Your goal -> The full set of records must be set down verbatim.

╭─ Extracted information

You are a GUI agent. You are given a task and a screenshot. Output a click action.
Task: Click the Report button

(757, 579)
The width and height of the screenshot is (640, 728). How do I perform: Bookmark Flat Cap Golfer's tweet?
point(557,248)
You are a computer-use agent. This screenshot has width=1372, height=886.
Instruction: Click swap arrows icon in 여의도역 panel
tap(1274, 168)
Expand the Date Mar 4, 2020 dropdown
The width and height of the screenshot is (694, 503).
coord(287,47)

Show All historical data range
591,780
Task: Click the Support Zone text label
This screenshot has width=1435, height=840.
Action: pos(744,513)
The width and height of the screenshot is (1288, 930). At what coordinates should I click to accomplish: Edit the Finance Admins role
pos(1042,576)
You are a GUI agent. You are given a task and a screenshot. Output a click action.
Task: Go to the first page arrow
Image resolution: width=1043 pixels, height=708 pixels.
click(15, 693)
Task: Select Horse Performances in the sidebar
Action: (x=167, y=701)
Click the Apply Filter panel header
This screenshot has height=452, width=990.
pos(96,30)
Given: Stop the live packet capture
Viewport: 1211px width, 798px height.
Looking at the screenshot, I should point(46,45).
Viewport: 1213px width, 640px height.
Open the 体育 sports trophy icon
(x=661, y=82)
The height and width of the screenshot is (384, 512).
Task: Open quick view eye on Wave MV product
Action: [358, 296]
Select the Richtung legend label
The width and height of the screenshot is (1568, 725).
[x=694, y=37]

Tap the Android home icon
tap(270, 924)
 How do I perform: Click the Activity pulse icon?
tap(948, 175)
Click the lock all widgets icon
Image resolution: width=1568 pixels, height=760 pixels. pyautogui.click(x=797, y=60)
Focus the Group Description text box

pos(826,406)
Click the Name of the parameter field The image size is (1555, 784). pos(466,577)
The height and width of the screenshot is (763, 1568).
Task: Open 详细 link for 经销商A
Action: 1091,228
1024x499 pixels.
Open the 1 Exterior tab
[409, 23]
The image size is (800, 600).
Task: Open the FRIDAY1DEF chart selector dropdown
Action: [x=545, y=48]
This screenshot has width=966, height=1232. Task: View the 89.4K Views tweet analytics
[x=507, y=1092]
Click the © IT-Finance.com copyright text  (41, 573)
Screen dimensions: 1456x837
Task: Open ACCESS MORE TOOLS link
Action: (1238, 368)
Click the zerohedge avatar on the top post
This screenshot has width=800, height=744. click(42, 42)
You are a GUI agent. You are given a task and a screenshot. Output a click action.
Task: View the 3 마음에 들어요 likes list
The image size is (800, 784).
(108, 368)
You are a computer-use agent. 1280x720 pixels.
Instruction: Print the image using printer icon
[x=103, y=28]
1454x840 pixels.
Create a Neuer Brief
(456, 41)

╰─

Answer to this problem ->
You are a GUI agent. You are given a task and a screenshot. Output a click action.
Task: Click the Report button

(757, 579)
The width and height of the screenshot is (640, 728). How do I perform: Bookmark Flat Cap Golfer's tweet?
point(557,248)
You are a computer-use agent. This screenshot has width=1372, height=886.
Instruction: Click swap arrows icon in 여의도역 panel
tap(1274, 168)
Expand the Date Mar 4, 2020 dropdown
The width and height of the screenshot is (694, 503).
coord(287,47)

Show All historical data range
591,780
Task: Click the Support Zone text label
This screenshot has width=1435, height=840.
Action: pos(744,513)
The width and height of the screenshot is (1288, 930). At what coordinates should I click to accomplish: Edit the Finance Admins role
pos(1042,576)
You are a GUI agent. You are given a task and a screenshot. Output a click action.
Task: Go to the first page arrow
Image resolution: width=1043 pixels, height=708 pixels.
click(15, 693)
Task: Select Horse Performances in the sidebar
Action: (x=167, y=701)
Click the Apply Filter panel header
This screenshot has height=452, width=990.
pos(96,30)
Given: Stop the live packet capture
Viewport: 1211px width, 798px height.
Looking at the screenshot, I should point(46,45).
Viewport: 1213px width, 640px height.
Open the 体育 sports trophy icon
(x=661, y=82)
The height and width of the screenshot is (384, 512).
Task: Open quick view eye on Wave MV product
Action: [358, 296]
Select the Richtung legend label
The width and height of the screenshot is (1568, 725).
[x=694, y=37]

Tap the Android home icon
tap(270, 924)
 How do I perform: Click the Activity pulse icon?
tap(948, 175)
Click the lock all widgets icon
Image resolution: width=1568 pixels, height=760 pixels. pyautogui.click(x=797, y=60)
Focus the Group Description text box

pos(826,406)
Click the Name of the parameter field The image size is (1555, 784). pos(466,577)
The height and width of the screenshot is (763, 1568).
Task: Open 详细 link for 经销商A
Action: 1091,228
1024x499 pixels.
Open the 1 Exterior tab
[409, 23]
The image size is (800, 600).
Task: Open the FRIDAY1DEF chart selector dropdown
Action: [x=545, y=48]
This screenshot has width=966, height=1232. Task: View the 89.4K Views tweet analytics
[x=507, y=1092]
Click the © IT-Finance.com copyright text  (41, 573)
Screen dimensions: 1456x837
Task: Open ACCESS MORE TOOLS link
Action: (1238, 368)
Click the zerohedge avatar on the top post
This screenshot has width=800, height=744. click(42, 42)
You are a GUI agent. You are given a task and a screenshot. Output a click action.
Task: View the 3 마음에 들어요 likes list
The image size is (800, 784).
(108, 368)
You are a computer-use agent. 1280x720 pixels.
Instruction: Print the image using printer icon
[x=103, y=28]
1454x840 pixels.
Create a Neuer Brief
(456, 41)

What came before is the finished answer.